Exercise goal: Pull out of the data below the stretch of lines bounded by the one containing "The width and height of the screenshot is (865, 667)." and the one containing "This screenshot has height=480, width=700.", both bounds included, unchanged.

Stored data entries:
◆ ◆ ◆ ◆ ◆ ◆ ◆
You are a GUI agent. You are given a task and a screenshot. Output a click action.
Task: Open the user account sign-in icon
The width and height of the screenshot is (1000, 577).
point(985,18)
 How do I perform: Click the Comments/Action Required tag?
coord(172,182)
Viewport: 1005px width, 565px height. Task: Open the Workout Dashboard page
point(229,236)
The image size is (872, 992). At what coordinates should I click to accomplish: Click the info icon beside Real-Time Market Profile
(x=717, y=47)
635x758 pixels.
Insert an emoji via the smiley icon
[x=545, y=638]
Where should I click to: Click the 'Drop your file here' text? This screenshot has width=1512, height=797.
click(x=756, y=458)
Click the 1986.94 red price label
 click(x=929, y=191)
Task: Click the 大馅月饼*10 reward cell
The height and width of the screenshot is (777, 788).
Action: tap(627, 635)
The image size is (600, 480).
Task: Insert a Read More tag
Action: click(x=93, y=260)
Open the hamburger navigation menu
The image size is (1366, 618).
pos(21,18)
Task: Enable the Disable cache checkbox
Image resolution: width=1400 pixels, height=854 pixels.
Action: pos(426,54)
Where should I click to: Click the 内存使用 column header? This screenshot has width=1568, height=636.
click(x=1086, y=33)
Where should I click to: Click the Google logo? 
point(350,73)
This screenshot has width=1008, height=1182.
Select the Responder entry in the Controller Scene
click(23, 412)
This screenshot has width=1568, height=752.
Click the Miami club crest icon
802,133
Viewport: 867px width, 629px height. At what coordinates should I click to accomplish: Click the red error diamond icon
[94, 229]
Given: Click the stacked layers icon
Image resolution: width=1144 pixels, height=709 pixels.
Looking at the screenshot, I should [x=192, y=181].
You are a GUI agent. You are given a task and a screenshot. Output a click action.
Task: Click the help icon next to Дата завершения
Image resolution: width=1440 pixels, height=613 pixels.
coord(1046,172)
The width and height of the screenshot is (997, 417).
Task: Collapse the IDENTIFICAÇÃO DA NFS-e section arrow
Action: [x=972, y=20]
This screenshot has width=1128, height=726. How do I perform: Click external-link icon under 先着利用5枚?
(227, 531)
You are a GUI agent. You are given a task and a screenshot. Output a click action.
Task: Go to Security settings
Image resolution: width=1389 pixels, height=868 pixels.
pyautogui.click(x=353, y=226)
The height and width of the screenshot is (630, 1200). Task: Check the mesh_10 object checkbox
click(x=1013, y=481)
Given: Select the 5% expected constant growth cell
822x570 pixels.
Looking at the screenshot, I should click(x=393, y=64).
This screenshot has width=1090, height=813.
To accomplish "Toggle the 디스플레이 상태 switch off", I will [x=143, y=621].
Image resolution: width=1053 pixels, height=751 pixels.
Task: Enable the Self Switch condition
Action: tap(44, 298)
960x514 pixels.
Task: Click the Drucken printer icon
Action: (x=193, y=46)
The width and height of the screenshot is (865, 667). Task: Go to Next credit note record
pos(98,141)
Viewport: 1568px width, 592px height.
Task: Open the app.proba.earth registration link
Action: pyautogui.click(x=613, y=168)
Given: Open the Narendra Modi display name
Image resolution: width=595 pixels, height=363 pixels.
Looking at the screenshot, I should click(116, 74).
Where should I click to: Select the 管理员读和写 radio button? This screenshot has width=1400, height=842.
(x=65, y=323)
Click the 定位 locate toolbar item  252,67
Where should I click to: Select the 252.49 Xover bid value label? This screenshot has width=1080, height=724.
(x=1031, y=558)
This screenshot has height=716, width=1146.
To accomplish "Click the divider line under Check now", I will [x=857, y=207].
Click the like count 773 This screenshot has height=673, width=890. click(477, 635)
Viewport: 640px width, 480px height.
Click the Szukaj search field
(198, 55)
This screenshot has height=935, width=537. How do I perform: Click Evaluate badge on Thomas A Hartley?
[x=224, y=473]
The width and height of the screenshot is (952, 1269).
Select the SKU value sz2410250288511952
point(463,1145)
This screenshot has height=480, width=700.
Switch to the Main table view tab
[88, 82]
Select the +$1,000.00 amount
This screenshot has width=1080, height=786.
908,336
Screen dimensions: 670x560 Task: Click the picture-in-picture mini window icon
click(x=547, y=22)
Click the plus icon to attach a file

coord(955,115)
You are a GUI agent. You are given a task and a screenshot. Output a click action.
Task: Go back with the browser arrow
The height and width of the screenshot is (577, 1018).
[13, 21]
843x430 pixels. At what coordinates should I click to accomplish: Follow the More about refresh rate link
◆ ◆ ◆ ◆ ◆ ◆ ◆
Result:
The width and height of the screenshot is (865, 667). Task: Go to Next credit note record
pos(98,141)
Viewport: 1568px width, 592px height.
Task: Open the app.proba.earth registration link
Action: pyautogui.click(x=613, y=168)
Given: Open the Narendra Modi display name
Image resolution: width=595 pixels, height=363 pixels.
Looking at the screenshot, I should click(116, 74).
Where should I click to: Select the 管理员读和写 radio button? This screenshot has width=1400, height=842.
(x=65, y=323)
Click the 定位 locate toolbar item  252,67
Where should I click to: Select the 252.49 Xover bid value label? This screenshot has width=1080, height=724.
(x=1031, y=558)
This screenshot has height=716, width=1146.
To accomplish "Click the divider line under Check now", I will [x=857, y=207].
Click the like count 773 This screenshot has height=673, width=890. click(477, 635)
Viewport: 640px width, 480px height.
Click the Szukaj search field
(198, 55)
This screenshot has height=935, width=537. How do I perform: Click Evaluate badge on Thomas A Hartley?
[x=224, y=473]
The width and height of the screenshot is (952, 1269).
Select the SKU value sz2410250288511952
point(463,1145)
This screenshot has height=480, width=700.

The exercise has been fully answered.